A Comparative Study of an STM32F103C8T6-Based FreeRTOS Smart Home System for Environmental Monitoring and Control
Abstract
To meet the high-precision, fast-response, and low-energy requirements for environmental monitoring and device control in smart home scenarios, an intelligent control system based on the STM32F103C8T6 was designed. Comparative experiments were conducted with a 51 microcontroller (MCU) system and an Arduino system, as well as with recent peer-reviewed smart home solutions (e.g., IoT-based systems using Raspberry Pi Pico or ESP32-C3).

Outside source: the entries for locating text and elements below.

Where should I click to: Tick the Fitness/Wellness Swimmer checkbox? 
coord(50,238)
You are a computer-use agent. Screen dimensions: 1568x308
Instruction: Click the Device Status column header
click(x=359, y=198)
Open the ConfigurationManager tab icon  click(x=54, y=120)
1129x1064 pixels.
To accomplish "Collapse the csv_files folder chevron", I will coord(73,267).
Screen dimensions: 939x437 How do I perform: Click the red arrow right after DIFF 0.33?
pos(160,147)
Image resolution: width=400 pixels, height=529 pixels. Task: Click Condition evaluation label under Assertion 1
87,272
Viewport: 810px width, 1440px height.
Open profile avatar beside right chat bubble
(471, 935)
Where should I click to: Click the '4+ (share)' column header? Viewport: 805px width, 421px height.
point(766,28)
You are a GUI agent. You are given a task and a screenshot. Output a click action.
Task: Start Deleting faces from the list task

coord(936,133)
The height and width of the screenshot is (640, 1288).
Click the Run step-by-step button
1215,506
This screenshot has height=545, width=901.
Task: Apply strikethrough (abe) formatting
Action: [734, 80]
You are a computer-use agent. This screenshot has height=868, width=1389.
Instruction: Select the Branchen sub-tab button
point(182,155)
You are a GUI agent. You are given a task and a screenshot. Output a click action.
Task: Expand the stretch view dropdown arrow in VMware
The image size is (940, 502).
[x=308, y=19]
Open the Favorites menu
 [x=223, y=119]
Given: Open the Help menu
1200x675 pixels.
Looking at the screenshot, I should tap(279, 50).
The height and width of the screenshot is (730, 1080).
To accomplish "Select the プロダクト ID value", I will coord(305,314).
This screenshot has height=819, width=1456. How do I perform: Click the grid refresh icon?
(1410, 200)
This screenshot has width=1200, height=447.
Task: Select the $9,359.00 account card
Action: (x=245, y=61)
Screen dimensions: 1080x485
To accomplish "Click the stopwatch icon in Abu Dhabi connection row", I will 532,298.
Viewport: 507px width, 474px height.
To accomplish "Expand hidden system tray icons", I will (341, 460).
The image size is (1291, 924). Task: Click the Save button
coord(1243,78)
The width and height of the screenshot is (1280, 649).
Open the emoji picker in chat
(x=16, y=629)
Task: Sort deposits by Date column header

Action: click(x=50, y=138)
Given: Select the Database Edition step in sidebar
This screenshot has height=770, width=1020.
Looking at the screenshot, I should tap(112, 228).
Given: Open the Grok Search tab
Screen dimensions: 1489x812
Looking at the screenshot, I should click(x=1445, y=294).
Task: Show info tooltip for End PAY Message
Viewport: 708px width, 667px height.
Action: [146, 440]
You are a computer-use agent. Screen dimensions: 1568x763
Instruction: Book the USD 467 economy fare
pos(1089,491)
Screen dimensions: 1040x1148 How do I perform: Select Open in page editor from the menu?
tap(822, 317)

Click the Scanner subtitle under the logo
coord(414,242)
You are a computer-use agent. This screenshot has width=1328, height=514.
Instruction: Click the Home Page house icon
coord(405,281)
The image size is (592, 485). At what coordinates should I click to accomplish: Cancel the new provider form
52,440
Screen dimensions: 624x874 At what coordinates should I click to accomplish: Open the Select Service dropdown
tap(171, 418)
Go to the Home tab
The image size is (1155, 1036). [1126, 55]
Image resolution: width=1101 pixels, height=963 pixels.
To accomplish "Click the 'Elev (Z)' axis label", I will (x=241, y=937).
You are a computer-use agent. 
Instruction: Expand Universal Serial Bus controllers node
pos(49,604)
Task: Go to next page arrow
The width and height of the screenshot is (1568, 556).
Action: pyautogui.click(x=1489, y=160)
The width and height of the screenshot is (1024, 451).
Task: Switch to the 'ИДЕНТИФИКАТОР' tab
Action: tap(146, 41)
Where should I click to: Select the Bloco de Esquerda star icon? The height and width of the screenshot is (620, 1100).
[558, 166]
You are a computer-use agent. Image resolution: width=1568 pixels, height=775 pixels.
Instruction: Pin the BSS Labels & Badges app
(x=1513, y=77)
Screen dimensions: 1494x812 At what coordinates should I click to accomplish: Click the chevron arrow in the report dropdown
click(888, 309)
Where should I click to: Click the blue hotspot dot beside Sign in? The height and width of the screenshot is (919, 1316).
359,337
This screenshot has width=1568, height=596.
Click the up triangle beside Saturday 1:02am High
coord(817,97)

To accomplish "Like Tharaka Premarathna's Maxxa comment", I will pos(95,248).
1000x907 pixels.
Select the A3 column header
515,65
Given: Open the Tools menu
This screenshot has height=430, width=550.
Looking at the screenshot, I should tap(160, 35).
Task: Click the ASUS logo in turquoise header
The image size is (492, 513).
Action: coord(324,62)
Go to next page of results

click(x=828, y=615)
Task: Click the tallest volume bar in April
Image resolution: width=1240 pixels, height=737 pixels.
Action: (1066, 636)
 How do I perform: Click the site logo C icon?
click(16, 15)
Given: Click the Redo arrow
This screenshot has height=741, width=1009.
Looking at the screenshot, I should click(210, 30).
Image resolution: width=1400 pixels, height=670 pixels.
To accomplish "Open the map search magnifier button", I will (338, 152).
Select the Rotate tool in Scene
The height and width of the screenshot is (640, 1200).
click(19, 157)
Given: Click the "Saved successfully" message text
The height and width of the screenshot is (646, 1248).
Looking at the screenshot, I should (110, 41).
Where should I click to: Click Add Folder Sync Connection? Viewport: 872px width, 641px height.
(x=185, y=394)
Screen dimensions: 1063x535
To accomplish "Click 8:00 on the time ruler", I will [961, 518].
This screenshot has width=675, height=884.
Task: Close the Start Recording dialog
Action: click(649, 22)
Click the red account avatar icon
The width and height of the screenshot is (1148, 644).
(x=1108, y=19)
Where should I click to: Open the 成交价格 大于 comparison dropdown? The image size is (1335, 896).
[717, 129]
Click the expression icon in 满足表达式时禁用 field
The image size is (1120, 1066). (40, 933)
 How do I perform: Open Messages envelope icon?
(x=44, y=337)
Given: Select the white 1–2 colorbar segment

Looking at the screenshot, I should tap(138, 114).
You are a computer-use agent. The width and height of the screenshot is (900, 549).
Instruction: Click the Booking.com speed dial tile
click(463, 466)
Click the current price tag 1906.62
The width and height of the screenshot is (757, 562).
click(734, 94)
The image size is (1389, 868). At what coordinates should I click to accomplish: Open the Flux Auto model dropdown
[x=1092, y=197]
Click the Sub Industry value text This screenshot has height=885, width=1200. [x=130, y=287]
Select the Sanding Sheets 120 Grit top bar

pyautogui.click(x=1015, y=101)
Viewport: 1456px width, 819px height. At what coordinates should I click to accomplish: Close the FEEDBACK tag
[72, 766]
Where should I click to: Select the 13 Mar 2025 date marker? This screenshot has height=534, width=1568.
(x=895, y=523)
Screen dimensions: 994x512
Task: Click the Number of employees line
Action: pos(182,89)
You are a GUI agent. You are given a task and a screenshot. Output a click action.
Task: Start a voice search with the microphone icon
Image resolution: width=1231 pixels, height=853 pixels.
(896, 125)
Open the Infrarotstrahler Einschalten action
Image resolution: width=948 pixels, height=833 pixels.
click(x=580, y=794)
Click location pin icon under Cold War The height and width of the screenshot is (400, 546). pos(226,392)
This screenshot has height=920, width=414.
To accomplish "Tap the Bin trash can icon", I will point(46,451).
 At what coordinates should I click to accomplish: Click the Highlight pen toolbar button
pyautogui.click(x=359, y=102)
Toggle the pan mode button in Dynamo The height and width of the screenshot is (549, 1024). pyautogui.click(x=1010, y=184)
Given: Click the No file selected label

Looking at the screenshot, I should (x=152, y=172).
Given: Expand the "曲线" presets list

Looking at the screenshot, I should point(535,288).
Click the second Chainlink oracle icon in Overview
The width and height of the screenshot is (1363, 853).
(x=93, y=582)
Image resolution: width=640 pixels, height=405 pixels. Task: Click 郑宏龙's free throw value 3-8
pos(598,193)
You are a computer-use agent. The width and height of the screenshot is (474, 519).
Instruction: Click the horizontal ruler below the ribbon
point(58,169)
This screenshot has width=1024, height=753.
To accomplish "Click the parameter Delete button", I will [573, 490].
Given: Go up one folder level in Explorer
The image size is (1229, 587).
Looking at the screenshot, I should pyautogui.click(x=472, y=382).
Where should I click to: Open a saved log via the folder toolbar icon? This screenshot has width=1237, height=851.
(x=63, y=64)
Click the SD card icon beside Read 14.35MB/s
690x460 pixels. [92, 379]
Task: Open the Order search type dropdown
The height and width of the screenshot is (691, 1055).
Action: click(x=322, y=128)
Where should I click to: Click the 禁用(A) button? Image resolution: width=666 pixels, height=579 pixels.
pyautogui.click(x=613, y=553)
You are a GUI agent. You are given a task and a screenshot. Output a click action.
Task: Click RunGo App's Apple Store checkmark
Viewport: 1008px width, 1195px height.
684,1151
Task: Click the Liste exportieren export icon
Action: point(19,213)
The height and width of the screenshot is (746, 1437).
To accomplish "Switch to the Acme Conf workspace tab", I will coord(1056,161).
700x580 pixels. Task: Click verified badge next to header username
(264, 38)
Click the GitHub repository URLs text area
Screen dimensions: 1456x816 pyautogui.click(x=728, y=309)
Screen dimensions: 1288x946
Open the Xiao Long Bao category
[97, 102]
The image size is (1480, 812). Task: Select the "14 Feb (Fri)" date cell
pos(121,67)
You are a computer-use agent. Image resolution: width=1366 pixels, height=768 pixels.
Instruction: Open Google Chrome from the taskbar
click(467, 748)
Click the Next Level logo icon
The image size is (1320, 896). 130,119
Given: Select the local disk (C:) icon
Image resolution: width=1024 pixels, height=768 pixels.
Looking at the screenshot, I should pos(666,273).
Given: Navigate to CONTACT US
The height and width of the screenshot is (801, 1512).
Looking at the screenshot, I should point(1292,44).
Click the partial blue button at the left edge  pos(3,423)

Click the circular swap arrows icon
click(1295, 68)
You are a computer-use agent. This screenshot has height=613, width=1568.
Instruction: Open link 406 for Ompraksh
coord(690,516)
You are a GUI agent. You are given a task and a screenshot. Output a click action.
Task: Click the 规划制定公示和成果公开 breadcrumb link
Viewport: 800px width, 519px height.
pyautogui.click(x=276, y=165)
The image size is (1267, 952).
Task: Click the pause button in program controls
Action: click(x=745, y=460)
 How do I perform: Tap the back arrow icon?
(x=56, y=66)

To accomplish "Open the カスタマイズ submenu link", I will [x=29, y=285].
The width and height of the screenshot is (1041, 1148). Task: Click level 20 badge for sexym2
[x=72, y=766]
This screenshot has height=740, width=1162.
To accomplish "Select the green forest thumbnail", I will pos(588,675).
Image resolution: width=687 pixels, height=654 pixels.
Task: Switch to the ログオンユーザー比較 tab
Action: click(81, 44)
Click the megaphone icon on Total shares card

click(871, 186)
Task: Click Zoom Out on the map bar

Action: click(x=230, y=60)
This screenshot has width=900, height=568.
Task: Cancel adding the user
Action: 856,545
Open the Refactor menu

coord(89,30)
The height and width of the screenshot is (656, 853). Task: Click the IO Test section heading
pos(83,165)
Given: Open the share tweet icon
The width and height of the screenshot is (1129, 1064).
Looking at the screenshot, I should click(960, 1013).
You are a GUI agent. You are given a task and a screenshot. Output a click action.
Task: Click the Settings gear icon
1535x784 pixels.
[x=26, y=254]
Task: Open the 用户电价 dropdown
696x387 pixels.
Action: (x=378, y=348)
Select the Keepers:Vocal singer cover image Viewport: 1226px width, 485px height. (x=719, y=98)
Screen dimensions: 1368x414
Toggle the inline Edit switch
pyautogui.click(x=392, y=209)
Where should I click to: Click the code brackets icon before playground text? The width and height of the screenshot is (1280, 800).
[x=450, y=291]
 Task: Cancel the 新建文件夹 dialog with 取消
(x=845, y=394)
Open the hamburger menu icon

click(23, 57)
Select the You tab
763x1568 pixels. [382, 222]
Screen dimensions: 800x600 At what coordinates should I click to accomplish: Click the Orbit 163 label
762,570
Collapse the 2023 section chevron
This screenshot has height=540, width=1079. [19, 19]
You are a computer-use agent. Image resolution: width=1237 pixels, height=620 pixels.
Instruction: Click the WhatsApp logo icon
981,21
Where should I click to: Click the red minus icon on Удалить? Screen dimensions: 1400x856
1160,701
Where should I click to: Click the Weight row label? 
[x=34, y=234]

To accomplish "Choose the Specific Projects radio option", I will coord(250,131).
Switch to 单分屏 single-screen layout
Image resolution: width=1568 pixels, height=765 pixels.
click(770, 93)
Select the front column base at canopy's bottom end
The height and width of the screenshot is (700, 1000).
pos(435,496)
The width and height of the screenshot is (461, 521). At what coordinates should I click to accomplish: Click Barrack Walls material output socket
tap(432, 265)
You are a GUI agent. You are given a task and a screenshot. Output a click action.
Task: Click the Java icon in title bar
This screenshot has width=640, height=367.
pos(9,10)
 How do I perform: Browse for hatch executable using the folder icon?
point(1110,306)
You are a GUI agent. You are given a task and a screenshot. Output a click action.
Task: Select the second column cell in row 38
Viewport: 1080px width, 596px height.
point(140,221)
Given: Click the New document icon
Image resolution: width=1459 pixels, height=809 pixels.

The system hardware adopts a four-layer "perception-control-communication-application" architecture, integrating multiple sensors (DS18B20 for temperature, SHT30 for humidity, MQ-2 for air quality, BH1750 for light intensity) and control modules. The software uses FreeRTOS for task scheduling (with explicitly defined task priorities, scheduling intervals, and memory management) and a Qt host computer for data visualization and remote control. Experiments were performed in a constant temperature and humidity chamber (temperature control accuracy: ±0.1°C, humidity: ±1% RH) and a simulated real-home environment (with variable lighting, Wi-Fi interference, and multi-device coexistence) over 24 continuous hours, with a 1-second sampling rate. Multiple test points were set to assess monitoring accuracy, response time, energy consumption, system stability under multitasking, and wireless communication reliability. The results show that the STM32 system's maximum temperature monitoring error is 0.3°C and humidity error is 2% RH, 62.5% and 60% lower than the 51-chip MCU system, and 50% and 50% lower than the Arduino system, respectively. The automatic control response time is 0.8 s (mean ± 0.1 s) and remote control time is 1.0 s (mean ± 0.1 s), 55.6% and 54.5% shorter than the Arduino system. The total 24-hour energy consumption is 2.88 Wh, 40% lower than the 51-chip MCU system. Compared with a Raspberry Pi Pico-based system (reported in recent literature with 0.5°C temperature error and 3.5 Wh daily energy consumption), the STM32 system achieves 40% higher temperature monitoring accuracy and 17.7% lower energy consumption. Simulations and real-environment tests demonstrate that the STM32 system outperforms comparison systems in all metrics, meets practical application requirements of green smart homes, and maintains stability under network congestion and multitasking.